What is the most memorable thing about your time in Laos?
“To me, what was memorable, and quite surprising, was that there are a lot of French restaurants. We were in the middle of nowhere very, very far off the tourist track, and still there were one or two French bistros! I remember the huge variety of laarp [a spicy salad], duck, pork, and Catfish - I loved it. Also, having the super strong coffee at 5am in the markets!”
What did you cook?
“We cooked every day, we were working with people from both southern Laos and northern Laos, so the cuisine was very different. Every day was a challenge. We cooked eggplant stews with the chef from the north and fresher spicy food from the south.”
Has the trip helped inspire your cooking at Lucky Cat?
“Yes, definitely. We have bought back clay pot ovens to use in the restaurant, also for me the big thing I wanted to take back was the use of herbs in salads and also using river fish more… we have also been working on a cocktail using local ingredients. It was a bit of fun using their local whisky made from sticky rice and we added loads of the local coconut and pineapple to make what we called a Pincolaos. I hope this will get a run on the menu at some point. I am also a huge fan of the laarp dishes we tried, so I’d like to include one on the menu in the future.”

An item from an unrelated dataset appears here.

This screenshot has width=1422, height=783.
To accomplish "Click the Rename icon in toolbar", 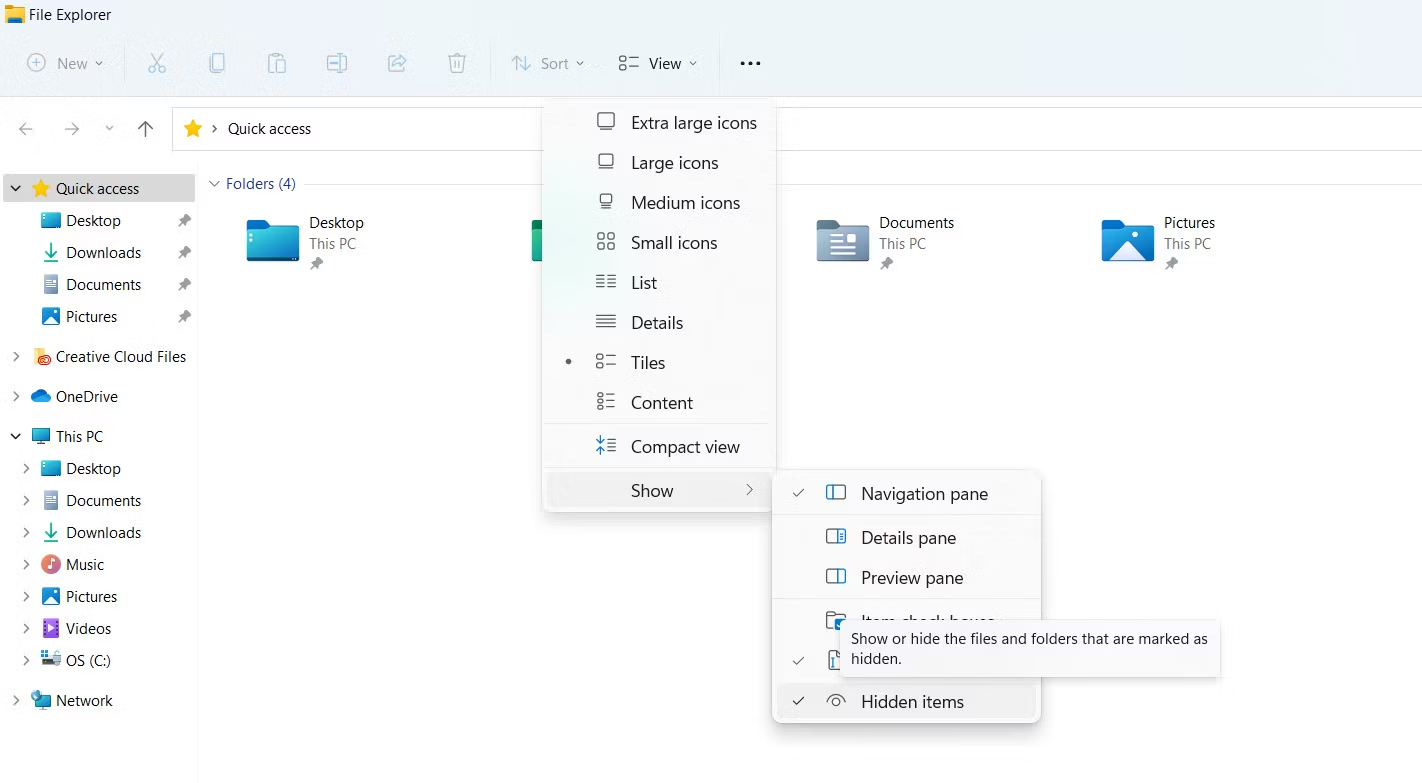I will pyautogui.click(x=337, y=63).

“I wanted the series to reinstate the importance of keeping it local and in season, and drawing out some of the best-kept secrets that these chefs and local source experts have kept up their sleeves”

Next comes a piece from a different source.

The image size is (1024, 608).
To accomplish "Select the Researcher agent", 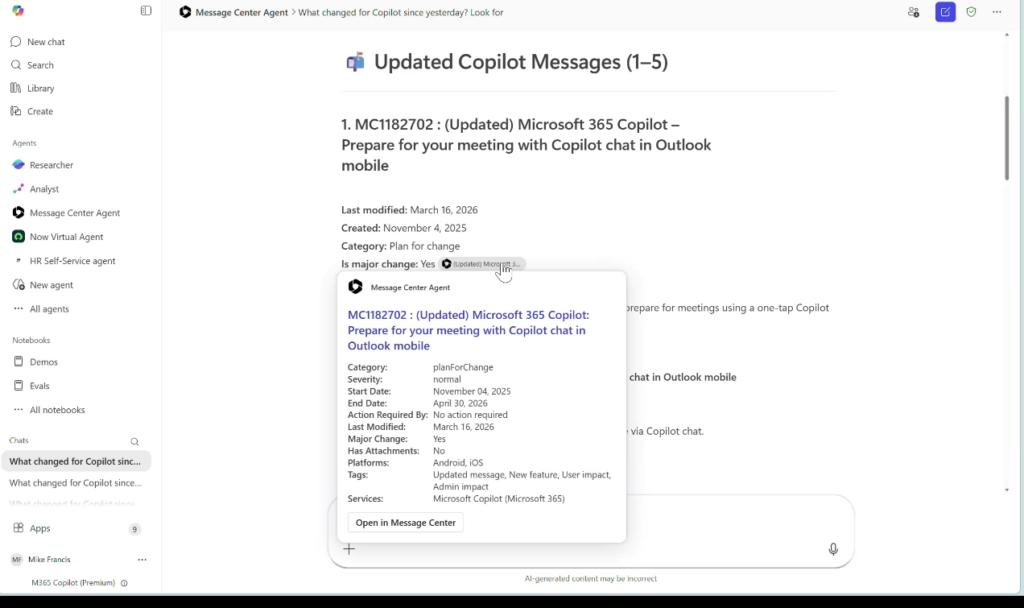I will (x=51, y=165).
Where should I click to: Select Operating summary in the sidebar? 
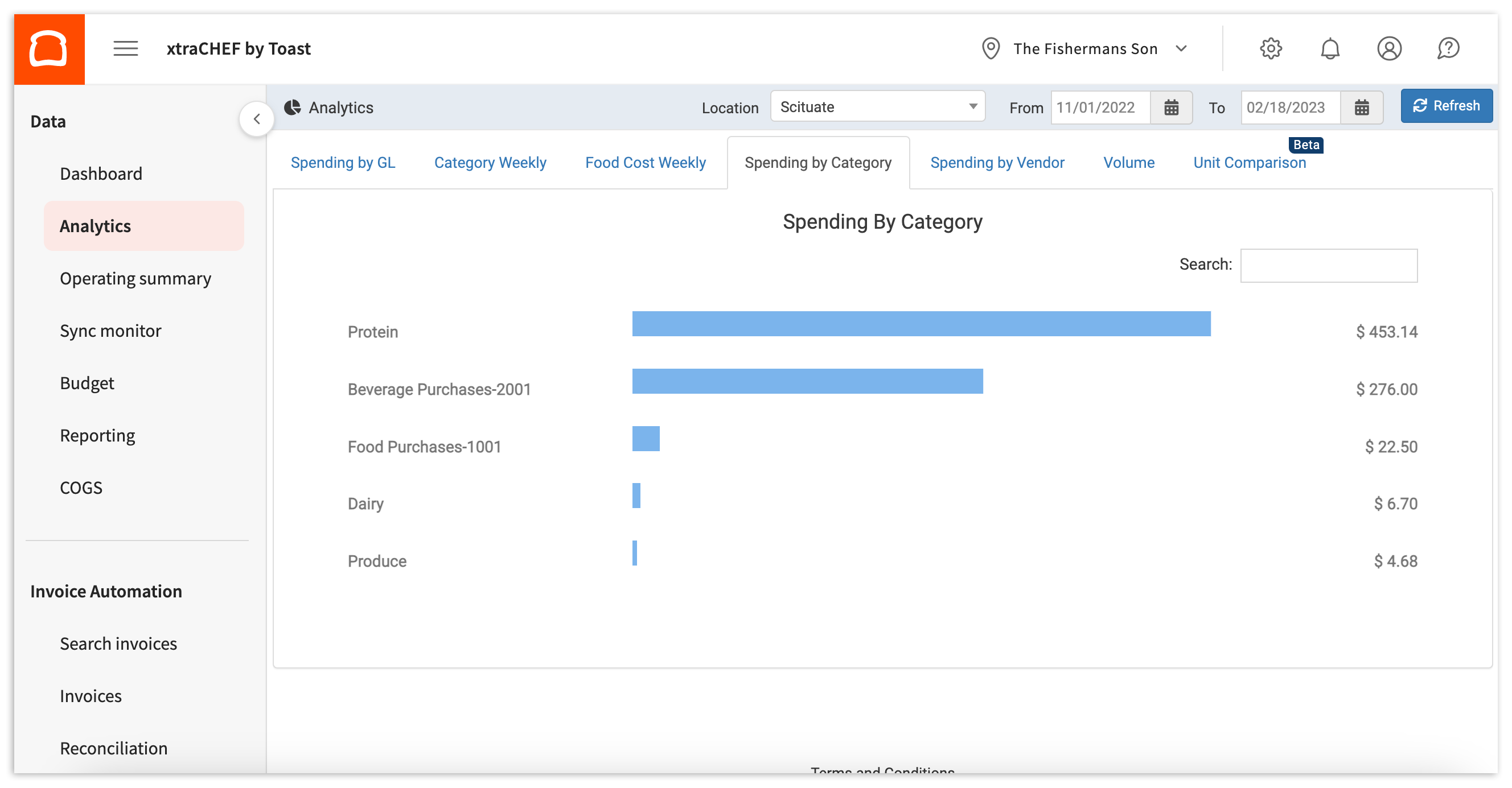[135, 278]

Gordon & Ben had the pleasure of working with Joy Ngeuamboupha at the top-rated, family owned and run Tamarind Restaurant and Cooking School. Tamarind only uses fresh, local ingredients to teach its guests about Lao food, flavours, and cooking techniques.
As a child, Joy foraged for food in the forests of Laos, and learnt to cook in the paddy fields alongside his father before leaving his village and becoming a novice monk. Food, and sourcing ingredients, was always his passion and he shared this with Gordon during Uncharted filming – showing the Chef how to wrap fish in a banana leaf and helping him find ingredients.
Battling the Mekong River
“it’s one thing to visit restaurants serving the cuisine of the region, but to get the greater understanding of the ingredients and the people who rely on them, it’s essential to be part of the gathering process”
Foraging in Laos isn’t restricted to the forest, as Gordon soon discovered. The River Mekong, which is the twelfth longest river in the world, running through Vietnam, Thailand, China, Cambodia, Myanmar, and (of course) Laos is an incredibly biodiverse river, topped only by the Amazon in terms of fish biodiversity. Gordon spent time with locals, kayaking down the river to source ingredients – which ranged from the not-unusual river fish, to the perhaps-unexpected frogs, snails, and large insects called toe biters.
Whilst Gordon’s a strong swimmer, nothing could have prepared him for battling against the mighty Mekong in pursuit of fresh snails – “to go in that current and try to maintain a position without falling backwards for 30 seconds, I was gassed!”